Work instruction
The answer is all of the data, repeated exactly.
BEGIN Data for processing
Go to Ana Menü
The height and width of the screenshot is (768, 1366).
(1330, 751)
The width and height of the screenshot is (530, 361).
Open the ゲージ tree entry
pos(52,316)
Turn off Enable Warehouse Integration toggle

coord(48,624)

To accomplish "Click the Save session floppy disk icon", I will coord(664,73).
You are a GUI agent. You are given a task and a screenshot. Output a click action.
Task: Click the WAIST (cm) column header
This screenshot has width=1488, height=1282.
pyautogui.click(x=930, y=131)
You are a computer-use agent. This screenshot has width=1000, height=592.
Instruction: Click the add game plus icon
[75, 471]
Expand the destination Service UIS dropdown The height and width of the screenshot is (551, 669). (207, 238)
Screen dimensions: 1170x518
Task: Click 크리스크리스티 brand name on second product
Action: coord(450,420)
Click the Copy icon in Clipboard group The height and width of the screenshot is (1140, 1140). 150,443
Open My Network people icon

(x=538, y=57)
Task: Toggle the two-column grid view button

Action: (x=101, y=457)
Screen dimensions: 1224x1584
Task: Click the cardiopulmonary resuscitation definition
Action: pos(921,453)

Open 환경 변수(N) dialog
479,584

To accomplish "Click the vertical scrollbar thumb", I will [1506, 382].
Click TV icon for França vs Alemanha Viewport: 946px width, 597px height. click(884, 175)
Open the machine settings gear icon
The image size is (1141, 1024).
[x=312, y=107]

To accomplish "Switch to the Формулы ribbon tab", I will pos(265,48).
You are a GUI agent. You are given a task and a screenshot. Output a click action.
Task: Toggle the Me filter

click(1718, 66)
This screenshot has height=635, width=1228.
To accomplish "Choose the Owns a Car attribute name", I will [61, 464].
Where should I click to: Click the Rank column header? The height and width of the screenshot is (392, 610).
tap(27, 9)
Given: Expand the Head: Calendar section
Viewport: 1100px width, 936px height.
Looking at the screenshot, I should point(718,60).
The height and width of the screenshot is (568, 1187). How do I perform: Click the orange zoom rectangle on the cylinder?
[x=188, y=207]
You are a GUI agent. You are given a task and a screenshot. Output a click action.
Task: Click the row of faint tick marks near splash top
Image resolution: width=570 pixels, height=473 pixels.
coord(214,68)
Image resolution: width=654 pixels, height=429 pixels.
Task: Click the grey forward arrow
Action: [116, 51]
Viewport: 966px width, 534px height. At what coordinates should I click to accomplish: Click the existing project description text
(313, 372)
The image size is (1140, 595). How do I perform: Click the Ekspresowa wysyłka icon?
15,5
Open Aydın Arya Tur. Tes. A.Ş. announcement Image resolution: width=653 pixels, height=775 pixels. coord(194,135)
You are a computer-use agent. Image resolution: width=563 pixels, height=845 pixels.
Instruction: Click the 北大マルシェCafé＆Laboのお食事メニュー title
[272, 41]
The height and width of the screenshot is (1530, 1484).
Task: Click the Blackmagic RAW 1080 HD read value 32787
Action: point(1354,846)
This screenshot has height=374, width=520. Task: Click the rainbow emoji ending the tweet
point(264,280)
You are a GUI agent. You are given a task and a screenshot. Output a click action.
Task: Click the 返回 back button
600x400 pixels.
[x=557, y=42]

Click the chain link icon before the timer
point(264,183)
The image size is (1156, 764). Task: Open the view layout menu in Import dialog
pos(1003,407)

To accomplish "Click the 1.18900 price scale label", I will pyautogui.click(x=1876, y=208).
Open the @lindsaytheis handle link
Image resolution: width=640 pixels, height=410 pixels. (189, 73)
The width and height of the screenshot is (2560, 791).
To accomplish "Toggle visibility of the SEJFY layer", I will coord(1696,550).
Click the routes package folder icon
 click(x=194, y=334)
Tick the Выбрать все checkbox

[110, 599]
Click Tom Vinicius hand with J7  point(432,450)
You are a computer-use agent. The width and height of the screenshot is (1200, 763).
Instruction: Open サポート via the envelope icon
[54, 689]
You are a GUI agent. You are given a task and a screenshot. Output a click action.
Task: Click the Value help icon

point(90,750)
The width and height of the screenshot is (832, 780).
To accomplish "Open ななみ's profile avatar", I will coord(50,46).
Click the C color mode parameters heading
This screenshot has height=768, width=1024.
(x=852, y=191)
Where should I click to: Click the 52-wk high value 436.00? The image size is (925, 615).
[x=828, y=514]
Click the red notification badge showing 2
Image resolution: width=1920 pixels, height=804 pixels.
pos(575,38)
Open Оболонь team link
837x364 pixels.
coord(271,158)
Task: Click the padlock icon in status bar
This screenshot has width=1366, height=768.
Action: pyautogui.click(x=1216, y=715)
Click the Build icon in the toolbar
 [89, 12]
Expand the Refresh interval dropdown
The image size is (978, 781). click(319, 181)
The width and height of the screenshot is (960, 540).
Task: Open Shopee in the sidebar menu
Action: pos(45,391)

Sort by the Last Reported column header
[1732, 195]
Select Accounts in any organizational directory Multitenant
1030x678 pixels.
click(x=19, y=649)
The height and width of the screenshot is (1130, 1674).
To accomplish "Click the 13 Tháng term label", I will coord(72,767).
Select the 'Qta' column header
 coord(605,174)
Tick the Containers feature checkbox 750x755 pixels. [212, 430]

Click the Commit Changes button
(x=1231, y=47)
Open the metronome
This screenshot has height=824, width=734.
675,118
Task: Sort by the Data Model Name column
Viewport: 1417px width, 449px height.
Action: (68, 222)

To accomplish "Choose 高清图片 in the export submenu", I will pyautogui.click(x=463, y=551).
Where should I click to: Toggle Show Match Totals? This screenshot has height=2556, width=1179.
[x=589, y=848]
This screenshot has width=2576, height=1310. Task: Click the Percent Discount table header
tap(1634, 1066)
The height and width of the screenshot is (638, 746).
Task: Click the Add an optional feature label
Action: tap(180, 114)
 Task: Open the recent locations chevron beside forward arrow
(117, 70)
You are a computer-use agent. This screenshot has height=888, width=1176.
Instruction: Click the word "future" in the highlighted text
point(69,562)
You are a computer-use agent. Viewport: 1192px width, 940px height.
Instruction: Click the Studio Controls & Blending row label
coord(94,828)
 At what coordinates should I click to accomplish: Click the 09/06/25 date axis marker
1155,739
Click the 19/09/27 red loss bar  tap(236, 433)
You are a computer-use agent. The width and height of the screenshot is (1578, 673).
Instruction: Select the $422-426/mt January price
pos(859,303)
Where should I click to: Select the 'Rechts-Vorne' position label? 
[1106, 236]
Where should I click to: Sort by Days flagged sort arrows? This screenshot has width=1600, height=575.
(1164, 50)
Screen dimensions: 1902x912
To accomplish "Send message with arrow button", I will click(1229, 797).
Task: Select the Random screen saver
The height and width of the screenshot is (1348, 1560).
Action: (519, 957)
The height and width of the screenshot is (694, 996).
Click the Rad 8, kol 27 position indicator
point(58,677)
END Data for processing
Reply to the task
Go to Ana Menü
The height and width of the screenshot is (768, 1366).
(1330, 751)
The width and height of the screenshot is (530, 361).
Open the ゲージ tree entry
pos(52,316)
Turn off Enable Warehouse Integration toggle

coord(48,624)

To accomplish "Click the Save session floppy disk icon", I will coord(664,73).
You are a GUI agent. You are given a task and a screenshot. Output a click action.
Task: Click the WAIST (cm) column header
This screenshot has width=1488, height=1282.
pyautogui.click(x=930, y=131)
You are a computer-use agent. This screenshot has width=1000, height=592.
Instruction: Click the add game plus icon
[75, 471]
Expand the destination Service UIS dropdown The height and width of the screenshot is (551, 669). (207, 238)
Screen dimensions: 1170x518
Task: Click 크리스크리스티 brand name on second product
Action: coord(450,420)
Click the Copy icon in Clipboard group The height and width of the screenshot is (1140, 1140). 150,443
Open My Network people icon

(x=538, y=57)
Task: Toggle the two-column grid view button

Action: (x=101, y=457)
Screen dimensions: 1224x1584
Task: Click the cardiopulmonary resuscitation definition
Action: pos(921,453)

Open 환경 변수(N) dialog
479,584

To accomplish "Click the vertical scrollbar thumb", I will [1506, 382].
Click TV icon for França vs Alemanha Viewport: 946px width, 597px height. click(884, 175)
Open the machine settings gear icon
The image size is (1141, 1024).
[x=312, y=107]

To accomplish "Switch to the Формулы ribbon tab", I will pos(265,48).
You are a GUI agent. You are given a task and a screenshot. Output a click action.
Task: Toggle the Me filter

click(1718, 66)
This screenshot has height=635, width=1228.
To accomplish "Choose the Owns a Car attribute name", I will [61, 464].
Where should I click to: Click the Rank column header? The height and width of the screenshot is (392, 610).
tap(27, 9)
Given: Expand the Head: Calendar section
Viewport: 1100px width, 936px height.
Looking at the screenshot, I should point(718,60).
The height and width of the screenshot is (568, 1187). How do I perform: Click the orange zoom rectangle on the cylinder?
[x=188, y=207]
You are a GUI agent. You are given a task and a screenshot. Output a click action.
Task: Click the row of faint tick marks near splash top
Image resolution: width=570 pixels, height=473 pixels.
coord(214,68)
Image resolution: width=654 pixels, height=429 pixels.
Task: Click the grey forward arrow
Action: [116, 51]
Viewport: 966px width, 534px height. At what coordinates should I click to accomplish: Click the existing project description text
(313, 372)
The image size is (1140, 595). How do I perform: Click the Ekspresowa wysyłka icon?
15,5
Open Aydın Arya Tur. Tes. A.Ş. announcement Image resolution: width=653 pixels, height=775 pixels. coord(194,135)
You are a computer-use agent. Image resolution: width=563 pixels, height=845 pixels.
Instruction: Click the 北大マルシェCafé＆Laboのお食事メニュー title
[272, 41]
The height and width of the screenshot is (1530, 1484).
Task: Click the Blackmagic RAW 1080 HD read value 32787
Action: point(1354,846)
This screenshot has height=374, width=520. Task: Click the rainbow emoji ending the tweet
point(264,280)
You are a GUI agent. You are given a task and a screenshot. Output a click action.
Task: Click the 返回 back button
600x400 pixels.
[x=557, y=42]

Click the chain link icon before the timer
point(264,183)
The image size is (1156, 764). Task: Open the view layout menu in Import dialog
pos(1003,407)

To accomplish "Click the 1.18900 price scale label", I will pyautogui.click(x=1876, y=208).
Open the @lindsaytheis handle link
Image resolution: width=640 pixels, height=410 pixels. (189, 73)
The width and height of the screenshot is (2560, 791).
To accomplish "Toggle visibility of the SEJFY layer", I will coord(1696,550).
Click the routes package folder icon
 click(x=194, y=334)
Tick the Выбрать все checkbox

[110, 599]
Click Tom Vinicius hand with J7  point(432,450)
You are a computer-use agent. The width and height of the screenshot is (1200, 763).
Instruction: Open サポート via the envelope icon
[54, 689]
You are a GUI agent. You are given a task and a screenshot. Output a click action.
Task: Click the Value help icon

point(90,750)
The width and height of the screenshot is (832, 780).
To accomplish "Open ななみ's profile avatar", I will coord(50,46).
Click the C color mode parameters heading
This screenshot has height=768, width=1024.
(x=852, y=191)
Where should I click to: Click the 52-wk high value 436.00? The image size is (925, 615).
[x=828, y=514]
Click the red notification badge showing 2
Image resolution: width=1920 pixels, height=804 pixels.
pos(575,38)
Open Оболонь team link
837x364 pixels.
coord(271,158)
Task: Click the padlock icon in status bar
This screenshot has width=1366, height=768.
Action: pyautogui.click(x=1216, y=715)
Click the Build icon in the toolbar
 [89, 12]
Expand the Refresh interval dropdown
The image size is (978, 781). click(319, 181)
The width and height of the screenshot is (960, 540).
Task: Open Shopee in the sidebar menu
Action: pos(45,391)

Sort by the Last Reported column header
[1732, 195]
Select Accounts in any organizational directory Multitenant
1030x678 pixels.
click(x=19, y=649)
The height and width of the screenshot is (1130, 1674).
To accomplish "Click the 13 Tháng term label", I will coord(72,767).
Select the 'Qta' column header
 coord(605,174)
Tick the Containers feature checkbox 750x755 pixels. [212, 430]

Click the Commit Changes button
(x=1231, y=47)
Open the metronome
This screenshot has height=824, width=734.
675,118
Task: Sort by the Data Model Name column
Viewport: 1417px width, 449px height.
Action: (68, 222)

To accomplish "Choose 高清图片 in the export submenu", I will pyautogui.click(x=463, y=551).
Where should I click to: Toggle Show Match Totals? This screenshot has height=2556, width=1179.
[x=589, y=848]
This screenshot has width=2576, height=1310. Task: Click the Percent Discount table header
tap(1634, 1066)
The height and width of the screenshot is (638, 746).
Task: Click the Add an optional feature label
Action: tap(180, 114)
 Task: Open the recent locations chevron beside forward arrow
(117, 70)
You are a computer-use agent. This screenshot has height=888, width=1176.
Instruction: Click the word "future" in the highlighted text
point(69,562)
You are a computer-use agent. Viewport: 1192px width, 940px height.
Instruction: Click the Studio Controls & Blending row label
coord(94,828)
 At what coordinates should I click to accomplish: Click the 09/06/25 date axis marker
1155,739
Click the 19/09/27 red loss bar  tap(236, 433)
You are a computer-use agent. The width and height of the screenshot is (1578, 673).
Instruction: Select the $422-426/mt January price
pos(859,303)
Where should I click to: Select the 'Rechts-Vorne' position label? 
[1106, 236]
Where should I click to: Sort by Days flagged sort arrows? This screenshot has width=1600, height=575.
(1164, 50)
Screen dimensions: 1902x912
To accomplish "Send message with arrow button", I will click(1229, 797).
Task: Select the Random screen saver
The height and width of the screenshot is (1348, 1560).
Action: (519, 957)
The height and width of the screenshot is (694, 996).
Click the Rad 8, kol 27 position indicator
point(58,677)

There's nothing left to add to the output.